Ha sucedido en una de esas tardes de sol en Madrid, once grados centígrados, Estadio de Chamartín. Yo di un paseo al mediodía por Ramón y Cajal, subiendo distraídamente hacia Concha Espina, mientras pensaba en los diferentes tipos de venganza. La primera y más frecuente, la recíproca. Esa que se aplica en función del daño recibido. La segunda y más triste, la desproporcionada, la del dos ojos por ojo y dos dientes por diente. Y la última y más sangrienta, la que elige al enemigo equivocado y lo destroza, no porque tenga nada contra él, sino porque entiende la venganza como una respuesta a las injusticias del mundo que quedan sin respuesta. Es el tipo de venganza que se representa en una de esas reuniones de la comunidad de propietarios de tu edificio, cuando un vecino se enfrenta a ti por el contrato de mantenimiento del ascensor. Su ira nada tiene que ver con el ascensor, ese es solo un pretexto, te grita por otro motivo. Desde hace unos años, ese vecino está siendo humillado por su jefe en presencia del resto de sus compañeros. Esa misma mañana, en mitad de una reunión, su jefe le pidió que le trajera un café “porque seguro que eso sí lo sabes hacer bien”.

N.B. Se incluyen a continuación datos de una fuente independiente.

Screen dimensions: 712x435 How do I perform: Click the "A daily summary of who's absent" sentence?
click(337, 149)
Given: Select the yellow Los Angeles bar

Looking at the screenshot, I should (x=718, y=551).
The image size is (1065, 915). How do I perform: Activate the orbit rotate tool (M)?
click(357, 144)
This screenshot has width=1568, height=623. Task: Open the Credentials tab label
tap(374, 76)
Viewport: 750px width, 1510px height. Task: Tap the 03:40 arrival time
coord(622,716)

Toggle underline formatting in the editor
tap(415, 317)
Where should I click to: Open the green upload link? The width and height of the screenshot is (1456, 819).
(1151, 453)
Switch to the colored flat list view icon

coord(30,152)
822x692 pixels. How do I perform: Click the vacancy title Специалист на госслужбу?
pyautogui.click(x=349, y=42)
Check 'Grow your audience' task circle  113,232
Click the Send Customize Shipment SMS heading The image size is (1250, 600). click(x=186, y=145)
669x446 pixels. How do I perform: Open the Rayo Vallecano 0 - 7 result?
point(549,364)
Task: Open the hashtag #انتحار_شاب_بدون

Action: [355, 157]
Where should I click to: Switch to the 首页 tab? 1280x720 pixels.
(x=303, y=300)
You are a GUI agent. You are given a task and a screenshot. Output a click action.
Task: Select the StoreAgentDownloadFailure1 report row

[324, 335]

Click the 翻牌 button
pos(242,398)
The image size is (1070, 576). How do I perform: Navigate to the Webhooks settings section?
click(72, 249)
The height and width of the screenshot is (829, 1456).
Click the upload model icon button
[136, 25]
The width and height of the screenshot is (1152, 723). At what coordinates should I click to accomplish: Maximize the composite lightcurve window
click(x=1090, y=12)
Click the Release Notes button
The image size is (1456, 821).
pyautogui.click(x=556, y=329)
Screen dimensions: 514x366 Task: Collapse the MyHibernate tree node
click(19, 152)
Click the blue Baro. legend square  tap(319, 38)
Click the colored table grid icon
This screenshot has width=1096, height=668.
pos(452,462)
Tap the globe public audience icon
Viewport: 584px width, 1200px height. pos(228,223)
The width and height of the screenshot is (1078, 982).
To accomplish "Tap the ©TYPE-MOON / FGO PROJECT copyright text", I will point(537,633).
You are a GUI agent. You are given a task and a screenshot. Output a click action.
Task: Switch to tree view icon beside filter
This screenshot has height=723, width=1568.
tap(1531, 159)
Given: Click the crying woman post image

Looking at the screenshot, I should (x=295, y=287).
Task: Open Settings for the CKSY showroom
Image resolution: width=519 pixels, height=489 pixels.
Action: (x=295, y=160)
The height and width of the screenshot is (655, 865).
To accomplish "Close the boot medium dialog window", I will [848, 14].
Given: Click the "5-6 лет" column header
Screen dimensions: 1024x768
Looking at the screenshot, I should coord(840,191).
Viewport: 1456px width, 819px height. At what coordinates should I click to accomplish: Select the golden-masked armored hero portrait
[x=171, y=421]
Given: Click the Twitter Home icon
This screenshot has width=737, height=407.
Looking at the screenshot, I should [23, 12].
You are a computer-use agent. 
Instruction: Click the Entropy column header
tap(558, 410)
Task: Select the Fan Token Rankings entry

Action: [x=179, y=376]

En esas situaciones la venganza de un desconocido cae sobre ti con una violencia salvaje. La leona destroza a la gacela solo porque una semana antes una manada de hienas se comió a sus crías. El equilibrio de las fuerzas del bien y del mal exigen sacrificios que nivelen la balanza.
Sangre, el Real Madrid quería sangre. Daba igual quién fuera la víctima, tocaba expulsar toneladas de odio en hora y media, convertir al Deportivo en víctima y saldar cuentas con el Demogorgon que convierte las tablas de clasificación en salas de bingo en las que nunca sale el 3.
Y la sangría llegó en forma de 7 goles, los 7 que no marcó el Madrid en los tantos partidos anteriores. Cada gol era un bálsamo, una declaración universal de derechos, la sexta via tomista que demuestra un orden superior que aprieta pero no ahoga, que te quita pero luego repone.
Ese festín sanguinario alimentó al Madrid saciándolo hasta decir basta. Todos hablan de Casemiro, de Nacho o de Bale, pero fue Luka Modric el ideólogo del sacrificio, quien afiló todos los cuchillos. El croata va camino de llegar a la edad final de Cristo, pero en vez de dirigirse al Gólgota se divierte jugando dentro de las murallas de Jerusalen, sustituyendo el muro de las lamentaciones por alegres paredes que construye hasta con su propia sombra.
Dicen que los vampiros, cuando chupan la sangre humana, estiran su vida un poco más. Pero también dicen que, gracias a la sangre de los otros, lo único que consiguen los vampiros es prolongar su agonía. Y entre los pálidos vampiros de Chamartín solo uno salió del campo desangrado, preguntándose si estará ante un caso u otro.
Ha dado usted en el clavo con los tipos de venganza, el gran Modric y la metáfora vampírica. Genial. Gracias.